Más Madrid says the PP has passed up multiple chances to introduce trees or other vegetation during revamps of heavily-concreted public spaces, such as the Puerta del Sol square. Others criticise it for paving stretches of soil in city parks with gravel.

Rita Maestre, Más Madrid’s candidate to be city mayor, said: “The PP have a very old-fashioned view that worrying about the environment, worrying about the climate crisis, is a bit of a hippy thing to do.”

The PP rejects the allegations. It says it is making the fight against climate change compatible with a celebrated economic boom in Madrid, which is attracting growing numbers of foreign investors and tourists.

The party’s control of Madrid, also the seat of the central government, is uncomfortable for Socialist prime minister Pedro Sánchez, who is seeking to position Spain at the vanguard of efforts to combat climate change.

Polls ahead of municipal and regional elections on May 28 suggest that the right and left are in a tight race for the Madrid mayoralty. PP mayor José Luis Martínez-Almeida is leading but would need the hard-right Vox party to secure a majority. A leftwing alliance including Más Madrid and Sánchez’s Socialists, however, could still beat him.

The PP’s stance on climate change is ambiguous. Official party policy is that climate change is real, but Martínez-Almeida accused Más Madrid of “unjustified scaremongering” over last month’s record temperatures.

One of his signature initiatives was loosening the rules for a low-emissions zone for cars created by the previous leftwing city government, although he abandoned an attempt to scrap it entirely.

Trees in Plaza España, central Madrid
Trees in Plaza España, central Madrid © Bloomberg

A spokesman for the mayor blamed the felling of 1,500 trees on railway work overseen by the Socialist-led central government and said the previous city administration, led by a forebear of Más Madrid, cut down even more trees from 2015-19.

Martínez-Almeida’s government had increased the budget for green zones and planted more than 210,000 young trees, the spokesman said, although scientists stress that it can take years or decades for them to reach a size where they contribute to cooling. Madrid is also included in the UN’s Tree Cities of the World programme, which recognises efforts to care for trees.

Isabel Díaz Ayuso, the PP leader of the wider Madrid region, has said that climate change has happened “for as long as the earth has existed” and also described it as a “big scam” propagated by the left.

In the face of protests in February her administration paused, but has not cancelled, plans to cut down nearly 250 trees, many more than 50 years old, to make way for a new subway station in the Madrid Río park. Ayuso, seen as a future candidate for prime minister, is on course to be reelected this month.

Tamara Iungman, researcher at the Barcelona Institute for Global Health, said trees could play a big role in reducing the intensity of urban heat islands, which result from the abundance of heat-retaining materials such as concrete and asphalt.

Not only do trees provide shade, but through transpiration they act as natural air conditioners that take in warm air and expel cooler air.

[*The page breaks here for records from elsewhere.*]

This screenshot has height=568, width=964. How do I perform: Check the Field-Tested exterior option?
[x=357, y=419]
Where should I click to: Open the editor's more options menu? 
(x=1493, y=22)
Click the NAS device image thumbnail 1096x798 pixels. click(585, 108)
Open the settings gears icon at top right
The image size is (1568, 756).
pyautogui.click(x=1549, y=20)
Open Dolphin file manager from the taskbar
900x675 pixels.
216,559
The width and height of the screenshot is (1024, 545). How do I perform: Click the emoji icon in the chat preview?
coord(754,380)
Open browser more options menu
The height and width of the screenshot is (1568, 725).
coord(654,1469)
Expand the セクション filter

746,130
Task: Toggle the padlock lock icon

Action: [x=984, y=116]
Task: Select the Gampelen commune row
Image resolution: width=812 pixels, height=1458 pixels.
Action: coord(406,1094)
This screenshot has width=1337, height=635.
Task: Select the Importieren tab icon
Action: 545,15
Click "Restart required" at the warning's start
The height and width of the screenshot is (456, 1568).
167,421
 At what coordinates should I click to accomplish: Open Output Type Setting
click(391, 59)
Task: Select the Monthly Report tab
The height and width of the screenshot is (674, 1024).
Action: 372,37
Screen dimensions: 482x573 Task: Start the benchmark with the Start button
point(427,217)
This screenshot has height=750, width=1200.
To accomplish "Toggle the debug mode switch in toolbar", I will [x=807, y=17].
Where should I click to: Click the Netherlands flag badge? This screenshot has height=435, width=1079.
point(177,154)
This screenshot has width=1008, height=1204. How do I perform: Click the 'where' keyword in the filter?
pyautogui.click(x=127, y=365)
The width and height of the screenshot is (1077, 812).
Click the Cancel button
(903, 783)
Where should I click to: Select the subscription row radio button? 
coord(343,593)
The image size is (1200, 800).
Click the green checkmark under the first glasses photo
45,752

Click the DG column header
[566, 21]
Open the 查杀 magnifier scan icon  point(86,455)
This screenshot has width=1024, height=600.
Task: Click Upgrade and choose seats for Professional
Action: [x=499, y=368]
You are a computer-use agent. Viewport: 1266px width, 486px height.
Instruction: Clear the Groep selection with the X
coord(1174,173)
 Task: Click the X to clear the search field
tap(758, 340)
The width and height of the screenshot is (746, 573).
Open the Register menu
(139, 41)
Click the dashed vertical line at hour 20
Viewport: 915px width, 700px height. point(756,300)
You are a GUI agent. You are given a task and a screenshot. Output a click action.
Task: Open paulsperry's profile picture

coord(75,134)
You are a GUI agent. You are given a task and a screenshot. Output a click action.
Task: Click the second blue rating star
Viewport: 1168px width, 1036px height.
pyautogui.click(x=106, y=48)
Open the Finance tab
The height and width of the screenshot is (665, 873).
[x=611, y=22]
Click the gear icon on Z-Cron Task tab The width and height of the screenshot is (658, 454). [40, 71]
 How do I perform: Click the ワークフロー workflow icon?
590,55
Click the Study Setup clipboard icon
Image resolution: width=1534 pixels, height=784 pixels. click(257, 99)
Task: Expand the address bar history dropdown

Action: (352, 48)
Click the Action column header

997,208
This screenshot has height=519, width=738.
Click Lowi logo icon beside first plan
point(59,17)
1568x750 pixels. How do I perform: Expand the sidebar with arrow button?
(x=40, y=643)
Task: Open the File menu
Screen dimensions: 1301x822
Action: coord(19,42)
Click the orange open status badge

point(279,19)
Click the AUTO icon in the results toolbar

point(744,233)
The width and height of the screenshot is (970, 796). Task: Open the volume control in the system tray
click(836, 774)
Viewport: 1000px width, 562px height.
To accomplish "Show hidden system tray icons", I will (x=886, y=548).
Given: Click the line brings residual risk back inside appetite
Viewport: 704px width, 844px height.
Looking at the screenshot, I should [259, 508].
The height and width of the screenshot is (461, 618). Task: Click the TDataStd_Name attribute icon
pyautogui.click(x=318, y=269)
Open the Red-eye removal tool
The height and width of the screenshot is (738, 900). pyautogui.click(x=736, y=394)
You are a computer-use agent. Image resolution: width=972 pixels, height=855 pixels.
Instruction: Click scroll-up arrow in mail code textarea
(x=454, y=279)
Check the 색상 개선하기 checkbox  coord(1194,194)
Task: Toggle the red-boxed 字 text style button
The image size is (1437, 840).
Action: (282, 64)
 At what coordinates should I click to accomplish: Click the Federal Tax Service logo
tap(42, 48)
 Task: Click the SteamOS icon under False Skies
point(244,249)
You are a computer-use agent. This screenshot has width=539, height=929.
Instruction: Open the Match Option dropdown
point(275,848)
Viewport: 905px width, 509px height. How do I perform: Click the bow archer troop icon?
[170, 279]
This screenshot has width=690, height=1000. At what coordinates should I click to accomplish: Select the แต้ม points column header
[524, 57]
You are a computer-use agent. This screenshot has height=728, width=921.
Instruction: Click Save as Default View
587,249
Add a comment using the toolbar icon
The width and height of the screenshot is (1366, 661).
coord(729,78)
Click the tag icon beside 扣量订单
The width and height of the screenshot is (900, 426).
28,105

In a Lancet study of 93 cities, Iungman and others estimated that 40 per cent of deaths attributed to urban heat islands could be avoided by increasing tree cover in cities to 30 per cent, measured at a height of two metres above ground.

Only Oslo and Berlin already have such extensive tree coverage. Madrid’s figure is 9 per cent, but that is higher than some other Spanish cities.

Maestre, the mayoral challenger, said the average temperature in Madrid had risen by 1.5C in the past decade. “Of course there is a problem with the heat in Madrid. There used to be a couple of difficult weeks in the summer, but now it starts in April and lasts until September,” she said.

“The city is neither prepared for it, nor putting in place the necessary measures to stop it getting worse.”